We are considering the stable marriage theorem. Suppose that there are n men and n women. If the preferences are random and men are proposing, what is the likely average women’s rank of their husbands, and what is the likely average men’s rank of their wives?
Boris Pittel proved that on average a man will be matched to the woman in place log n on his list. (Place one is his most preferred woman.) A woman will be matched on average to a man ranked n/log n on her list.
We asked in the post “Test your intuition (19)” what is the situation if there is one additional man, and men are still proposing. This question is based on a conversation with Jacob Leshno who told me about a remarkable paper Unbalanced random matching markets by Itai Ashlagi, Yash Kanoria, and Jacob Leshno.

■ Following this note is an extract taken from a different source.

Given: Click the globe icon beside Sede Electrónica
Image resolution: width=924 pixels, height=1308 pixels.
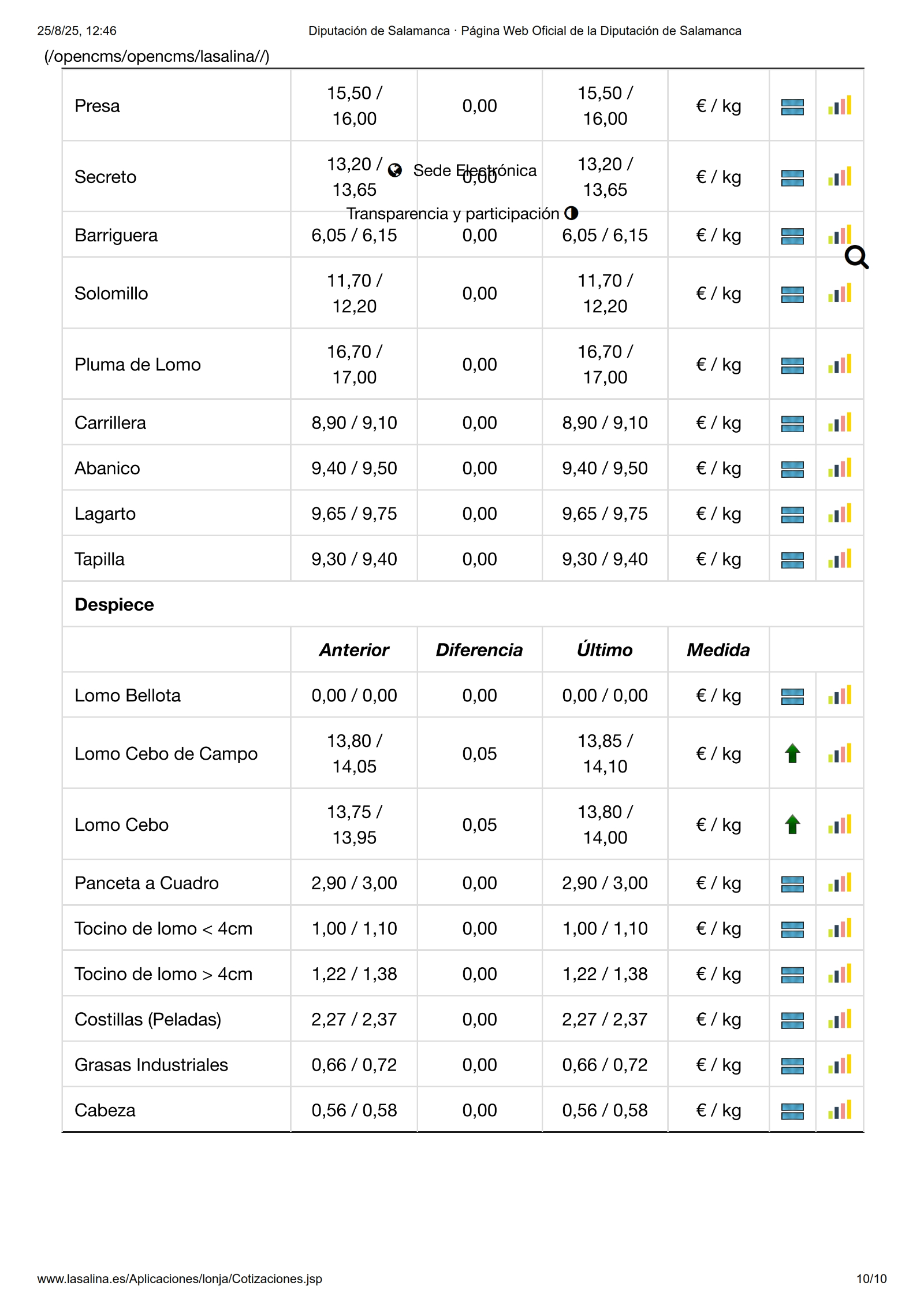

Before getting to the answer let me mention that the answers to Test your intuition (18) and (17) are coming soon.
Here is how the collective intuition looks like.
The amazing result by Ashlagi, Kanoria, and Leshno asserts that a single additional man reverse the situation. Even when men propose, which gives each of them the best match in a stable marriage, with high probability every woman will get the man ranked ~log n in her list, and every man will get the woman ranked ~n/log n in his list. Unless the number of men and women is equal the outcomes for the best algorithm and for the worst algorithm are similar for both men and women.
And here is how things look in a computer simulation:
The picture plots the men’s average rank of wives (taking only matched men), calculated by averaging many draws of the market. The number of women is held fixed at 40, and the number of men varies across the x axis from 20 to 80. You can see that the men optimal stable matching (MOSM) and the Woman optimal stable matching (WOSM) are different when there are 40 men, but very close otherwise. The men get a low average rank when there are fewer men, and they get a high rank when there are more men. (note that given the men a totally random women would give them avg rank of (40+1)/2 ).